Ada orang memandang langit malam dan hanya melihat itu sebagai fenomena alam. Yang lain menganggap Allah sejauh dan sedingin planet Jupiter. Namun Allah yang “bertakhta di atas bulatan bumi” adalah Allah yang juga “mengatur [bintang-bintang] seperti pasukan, Ia tahu jumlah mereka semua, dan memanggil masing-masing dengan namanya” (Yes. 40:22,26 BIS). Dia mengenal setiap ciptaan-Nya dengan dekat.
Allah yang dekat itu bertanya kepada umat-Nya, “Jadi Israel, mengapa engkau berkeluh kesah, seolah-olah Tuhan Allahmu tak tahu engkau susah? Seolah-olah Ia tidak mengindahkan nasibmu?” Dalam belas kasihan-Nya, Allah mengingatkan mereka untuk berharap kepada-Nya. “Masakan engkau tidak tahu dan tidak mendengar? . . . Ia menguatkan orang yang lelah, memberi semangat kepada yang tak berdaya” (ay.27-29 BIS).
Kita mudah tergoda untuk melupakan Allah.

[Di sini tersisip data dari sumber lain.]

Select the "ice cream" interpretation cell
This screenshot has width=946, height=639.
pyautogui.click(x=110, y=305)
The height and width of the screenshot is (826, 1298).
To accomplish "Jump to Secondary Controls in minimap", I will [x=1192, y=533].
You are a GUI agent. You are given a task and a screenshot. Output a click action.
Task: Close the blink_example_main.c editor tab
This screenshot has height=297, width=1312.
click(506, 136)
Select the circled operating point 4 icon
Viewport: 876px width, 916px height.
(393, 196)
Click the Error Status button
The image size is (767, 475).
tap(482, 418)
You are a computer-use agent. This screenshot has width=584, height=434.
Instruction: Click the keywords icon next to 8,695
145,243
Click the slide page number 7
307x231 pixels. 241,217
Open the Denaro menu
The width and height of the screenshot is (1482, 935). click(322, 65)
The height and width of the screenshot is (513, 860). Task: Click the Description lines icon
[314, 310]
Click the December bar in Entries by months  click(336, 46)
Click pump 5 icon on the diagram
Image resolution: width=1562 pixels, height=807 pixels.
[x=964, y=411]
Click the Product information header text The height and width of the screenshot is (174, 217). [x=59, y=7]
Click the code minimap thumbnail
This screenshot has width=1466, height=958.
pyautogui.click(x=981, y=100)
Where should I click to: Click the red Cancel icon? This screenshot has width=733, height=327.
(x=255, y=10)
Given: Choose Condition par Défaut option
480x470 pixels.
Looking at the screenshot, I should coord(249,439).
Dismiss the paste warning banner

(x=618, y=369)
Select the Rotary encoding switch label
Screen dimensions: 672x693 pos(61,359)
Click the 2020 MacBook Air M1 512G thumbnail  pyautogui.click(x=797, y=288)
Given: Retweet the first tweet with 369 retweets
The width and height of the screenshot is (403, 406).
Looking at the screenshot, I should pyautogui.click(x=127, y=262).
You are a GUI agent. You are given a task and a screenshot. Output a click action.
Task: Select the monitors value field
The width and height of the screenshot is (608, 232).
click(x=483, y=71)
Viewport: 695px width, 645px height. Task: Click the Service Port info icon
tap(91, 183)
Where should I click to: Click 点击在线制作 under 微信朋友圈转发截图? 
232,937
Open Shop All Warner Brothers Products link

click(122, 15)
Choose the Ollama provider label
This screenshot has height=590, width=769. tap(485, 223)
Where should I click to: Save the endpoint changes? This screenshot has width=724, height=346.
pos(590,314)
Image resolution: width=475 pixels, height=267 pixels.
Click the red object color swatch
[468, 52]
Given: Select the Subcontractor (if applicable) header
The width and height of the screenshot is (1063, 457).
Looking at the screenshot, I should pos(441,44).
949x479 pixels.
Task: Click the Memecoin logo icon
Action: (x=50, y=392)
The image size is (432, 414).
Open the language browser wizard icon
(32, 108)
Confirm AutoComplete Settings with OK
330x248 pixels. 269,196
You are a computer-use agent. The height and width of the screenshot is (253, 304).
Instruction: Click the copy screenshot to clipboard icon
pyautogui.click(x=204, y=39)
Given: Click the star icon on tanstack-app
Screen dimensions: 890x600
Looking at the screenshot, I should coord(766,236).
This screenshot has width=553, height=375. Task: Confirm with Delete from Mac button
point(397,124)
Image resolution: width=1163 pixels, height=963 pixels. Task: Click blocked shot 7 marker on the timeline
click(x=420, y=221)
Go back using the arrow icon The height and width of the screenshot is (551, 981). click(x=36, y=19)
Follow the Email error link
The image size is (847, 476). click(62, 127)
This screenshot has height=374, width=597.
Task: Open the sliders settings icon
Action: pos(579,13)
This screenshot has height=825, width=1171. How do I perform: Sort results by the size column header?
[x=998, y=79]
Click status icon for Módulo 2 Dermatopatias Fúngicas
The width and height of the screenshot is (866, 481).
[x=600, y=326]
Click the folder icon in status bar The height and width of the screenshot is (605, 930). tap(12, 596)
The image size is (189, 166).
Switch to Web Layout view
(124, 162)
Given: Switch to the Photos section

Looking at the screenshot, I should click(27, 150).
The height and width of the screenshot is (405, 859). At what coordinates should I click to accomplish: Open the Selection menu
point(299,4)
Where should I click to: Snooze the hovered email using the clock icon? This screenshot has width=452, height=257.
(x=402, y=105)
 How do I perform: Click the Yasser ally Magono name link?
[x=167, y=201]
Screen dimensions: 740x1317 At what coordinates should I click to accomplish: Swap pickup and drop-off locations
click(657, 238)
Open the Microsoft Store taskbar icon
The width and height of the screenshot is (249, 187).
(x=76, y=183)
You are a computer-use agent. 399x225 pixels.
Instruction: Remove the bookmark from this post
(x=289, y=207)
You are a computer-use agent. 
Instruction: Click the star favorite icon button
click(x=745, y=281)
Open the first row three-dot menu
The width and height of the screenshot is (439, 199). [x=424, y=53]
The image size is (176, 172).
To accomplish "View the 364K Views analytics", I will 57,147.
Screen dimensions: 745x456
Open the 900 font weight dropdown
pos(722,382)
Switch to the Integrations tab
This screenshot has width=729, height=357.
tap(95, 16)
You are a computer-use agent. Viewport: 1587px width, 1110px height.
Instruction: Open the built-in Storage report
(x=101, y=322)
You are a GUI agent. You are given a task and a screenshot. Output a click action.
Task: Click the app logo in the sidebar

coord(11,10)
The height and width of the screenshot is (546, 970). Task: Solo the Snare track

Persoalan kita tidak akan hilang begitu saja, tetapi kita dapat menemukan ketenangan dan kepastian bahwa Allah selalu berkarya menggenapi rencana-Nya yang baik. “Aku hadir,” kata-Nya. “Kau aman di tangan-Ku.” —Tim Gustafson
Terima kasih, Tuhan, untuk langit malam yang
menolong kami dapat melihat kekekalan secara sekilas. Kami belum mampu
memahami sepenuhnya, tetapi kami tahu itu sungguh ada, dan kami tahu
Engkau ada di sana. Tolong kami untuk mempercayai-Mu atas hal-hal yang
tidak kami mengerti.
Kita patut menempatkan Allah sebagai yang utama di dalam hati kita sebagaimana Dia adalah yang utama di dalam alam semesta.